▶ _Extrait du document_:
* * * * * * *

L'hostilité à l'égard des jeunes-Turcs et du rôle de leaders arméniens dans le mouvement explique également la montée des tensions dans la province de Cilicie qui n'avait pas été touchée par les « grands massacres » de 1894-1896. L'importante communauté arménienne de sa capitale, Adana, est visée par une série de provocations émanant des autorités locales et d'activistes musulmans. Les Arméniens décident d'y résister, y compris en s'armant.

Les 14, 15 et 16 avril 1909, ils sont la cible de massacres perpétrés par des éléments turcs avec la complicité des forces de l'ordre. Plusieurs centaines de morts sont relevés dans les ruines des maisons arméniennes. Pressé par les puissances européennes, le gouvernement jeune-turc — qui est parvenu à vaincre la contre-révolution — décide de l'envoi de contingents militaires afin d'assurer la protection de la communauté arménienne. A cette dernière est cependant demandé son désarmement. Mais, lorsque les soldats turcs pénètrent dans Adana, ils massacrent à leur tour les Arméniens, durant trois jours, les 25, 26 et 27 avril 190913. L'ampleur et le degré de violence des massacres sont bien plus élevés que lors du premier massacre. Plus de 20 000 Arméniens périssent, la majorité dans des souffrances extrêmes.

* * * * * * *

▶ _Matériel fourni_:
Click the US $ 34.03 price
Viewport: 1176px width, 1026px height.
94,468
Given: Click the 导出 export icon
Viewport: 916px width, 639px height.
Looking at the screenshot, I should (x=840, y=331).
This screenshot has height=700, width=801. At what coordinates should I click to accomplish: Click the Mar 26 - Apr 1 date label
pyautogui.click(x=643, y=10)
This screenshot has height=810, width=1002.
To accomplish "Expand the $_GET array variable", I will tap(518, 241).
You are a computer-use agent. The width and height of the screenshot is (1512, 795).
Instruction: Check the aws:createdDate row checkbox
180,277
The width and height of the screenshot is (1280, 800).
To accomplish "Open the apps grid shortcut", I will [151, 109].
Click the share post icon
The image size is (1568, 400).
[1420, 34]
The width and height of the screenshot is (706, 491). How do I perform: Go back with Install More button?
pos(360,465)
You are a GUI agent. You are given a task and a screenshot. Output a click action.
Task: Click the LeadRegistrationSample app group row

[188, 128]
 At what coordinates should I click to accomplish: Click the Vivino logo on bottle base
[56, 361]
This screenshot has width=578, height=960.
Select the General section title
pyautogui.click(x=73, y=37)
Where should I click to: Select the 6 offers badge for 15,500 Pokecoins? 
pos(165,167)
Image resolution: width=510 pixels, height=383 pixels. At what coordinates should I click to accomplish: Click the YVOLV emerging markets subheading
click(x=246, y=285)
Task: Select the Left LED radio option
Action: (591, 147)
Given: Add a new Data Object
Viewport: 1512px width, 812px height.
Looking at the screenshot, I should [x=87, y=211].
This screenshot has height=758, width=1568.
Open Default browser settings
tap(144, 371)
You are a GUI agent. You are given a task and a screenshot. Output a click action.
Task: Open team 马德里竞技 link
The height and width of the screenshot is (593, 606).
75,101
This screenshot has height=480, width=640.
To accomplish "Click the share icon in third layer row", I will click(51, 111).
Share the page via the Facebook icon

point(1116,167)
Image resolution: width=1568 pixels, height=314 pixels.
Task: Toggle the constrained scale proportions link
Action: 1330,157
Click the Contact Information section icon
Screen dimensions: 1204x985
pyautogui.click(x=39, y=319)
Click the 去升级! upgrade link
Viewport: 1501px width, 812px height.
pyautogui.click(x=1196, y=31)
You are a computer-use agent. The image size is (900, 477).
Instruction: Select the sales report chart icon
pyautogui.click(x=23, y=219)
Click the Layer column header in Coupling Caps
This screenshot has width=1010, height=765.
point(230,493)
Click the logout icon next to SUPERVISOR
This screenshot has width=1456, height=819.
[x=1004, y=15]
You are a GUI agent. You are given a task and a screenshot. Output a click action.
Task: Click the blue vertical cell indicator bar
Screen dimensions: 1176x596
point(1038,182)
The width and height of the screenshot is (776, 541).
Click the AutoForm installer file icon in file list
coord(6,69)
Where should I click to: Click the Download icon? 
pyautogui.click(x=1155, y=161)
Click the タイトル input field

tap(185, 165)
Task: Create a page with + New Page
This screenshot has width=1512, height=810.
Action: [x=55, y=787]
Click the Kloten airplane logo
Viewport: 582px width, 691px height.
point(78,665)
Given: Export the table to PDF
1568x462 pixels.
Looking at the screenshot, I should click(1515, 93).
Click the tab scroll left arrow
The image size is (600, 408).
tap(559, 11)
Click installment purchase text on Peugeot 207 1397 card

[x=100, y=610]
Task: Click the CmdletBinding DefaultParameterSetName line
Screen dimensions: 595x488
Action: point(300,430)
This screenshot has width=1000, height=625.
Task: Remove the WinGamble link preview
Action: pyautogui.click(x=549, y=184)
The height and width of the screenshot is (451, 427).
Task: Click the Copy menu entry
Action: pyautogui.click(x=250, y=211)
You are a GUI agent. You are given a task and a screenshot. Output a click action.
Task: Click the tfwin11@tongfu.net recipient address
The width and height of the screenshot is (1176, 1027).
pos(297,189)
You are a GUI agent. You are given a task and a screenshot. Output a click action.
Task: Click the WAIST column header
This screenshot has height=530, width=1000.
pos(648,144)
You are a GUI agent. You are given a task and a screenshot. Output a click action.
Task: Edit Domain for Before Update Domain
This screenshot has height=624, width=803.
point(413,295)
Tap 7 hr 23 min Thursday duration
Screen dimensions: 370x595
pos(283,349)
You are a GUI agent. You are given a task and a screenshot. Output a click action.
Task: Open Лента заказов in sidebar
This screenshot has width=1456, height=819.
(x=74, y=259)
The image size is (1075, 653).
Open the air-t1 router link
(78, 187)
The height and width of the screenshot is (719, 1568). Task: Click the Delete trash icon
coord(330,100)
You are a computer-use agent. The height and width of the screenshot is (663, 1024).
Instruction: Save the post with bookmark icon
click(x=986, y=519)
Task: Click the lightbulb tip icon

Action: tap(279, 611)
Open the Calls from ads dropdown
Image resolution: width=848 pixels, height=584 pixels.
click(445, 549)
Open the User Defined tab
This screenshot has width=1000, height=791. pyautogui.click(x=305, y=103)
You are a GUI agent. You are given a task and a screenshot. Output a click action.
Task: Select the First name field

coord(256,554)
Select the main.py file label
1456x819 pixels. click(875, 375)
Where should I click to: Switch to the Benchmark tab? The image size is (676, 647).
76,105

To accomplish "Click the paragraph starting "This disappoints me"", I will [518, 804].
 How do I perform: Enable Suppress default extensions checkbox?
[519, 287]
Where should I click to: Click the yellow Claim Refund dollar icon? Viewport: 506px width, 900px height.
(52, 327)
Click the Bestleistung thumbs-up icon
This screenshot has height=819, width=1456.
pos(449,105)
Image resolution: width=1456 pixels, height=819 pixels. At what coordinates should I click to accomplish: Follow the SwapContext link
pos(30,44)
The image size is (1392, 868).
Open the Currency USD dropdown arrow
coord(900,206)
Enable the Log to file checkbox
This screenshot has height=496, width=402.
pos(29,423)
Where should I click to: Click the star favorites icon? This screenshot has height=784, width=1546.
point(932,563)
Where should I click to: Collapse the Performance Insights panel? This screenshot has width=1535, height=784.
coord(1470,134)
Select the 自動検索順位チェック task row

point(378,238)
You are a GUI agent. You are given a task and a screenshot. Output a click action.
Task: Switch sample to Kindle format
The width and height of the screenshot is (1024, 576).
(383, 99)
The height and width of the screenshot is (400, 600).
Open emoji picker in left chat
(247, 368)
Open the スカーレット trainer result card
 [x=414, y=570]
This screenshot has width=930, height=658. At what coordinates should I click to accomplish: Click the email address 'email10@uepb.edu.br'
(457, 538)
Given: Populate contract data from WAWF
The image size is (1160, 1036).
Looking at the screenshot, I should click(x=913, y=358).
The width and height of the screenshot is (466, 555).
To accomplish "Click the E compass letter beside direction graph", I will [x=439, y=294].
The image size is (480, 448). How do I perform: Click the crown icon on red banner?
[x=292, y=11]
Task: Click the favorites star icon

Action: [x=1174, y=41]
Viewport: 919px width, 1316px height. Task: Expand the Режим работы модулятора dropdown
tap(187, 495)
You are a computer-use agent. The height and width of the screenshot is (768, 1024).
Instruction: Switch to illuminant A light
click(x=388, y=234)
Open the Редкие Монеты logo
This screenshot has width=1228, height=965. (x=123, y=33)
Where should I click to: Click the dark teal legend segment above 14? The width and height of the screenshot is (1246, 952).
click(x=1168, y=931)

* * * * * * *

▶ _Consigne_: Donnez la suite de l'extrait consacré aux massacres d'Adana en 1909. Les items n'ont aucun lien avec l'extrait.

▶ _Résultat attendu_:
Le nombre des assaillants, leur qualité guerrière, l'emploi d'armes de guerre contre des populations désarmées expliquent l'ampleur des bilans — accrus encore par la situation de grande faiblesse des cibles arméniennes qui sortent d'un premier épisode de terreur. Les reportages journalistiques14, les récits littéraires15 et les nombreux témoignages directs recueillis dans la ville soulignent l'effroi des observateurs devant le niveau de destruction des biens, des personnes et des corps eux-mêmes. Les documents photographiques montrent quant à eux des quartiers arméniens comme détruits par un bombardement ininterrompu. Ces pièces d'un dossier accablant16 parviennent rapidement en France d'autant que des navires militaires français mouillent dans la rade de Mersin, à trente kilomètres d'Adana. Les marins français sont les témoins des atrocités17. La terreur infligée par l'armée régulière envoyée en mission de paix a été voulue par les autorités locales et encouragée par de hauts responsables jeunes-turcs à Constantinople.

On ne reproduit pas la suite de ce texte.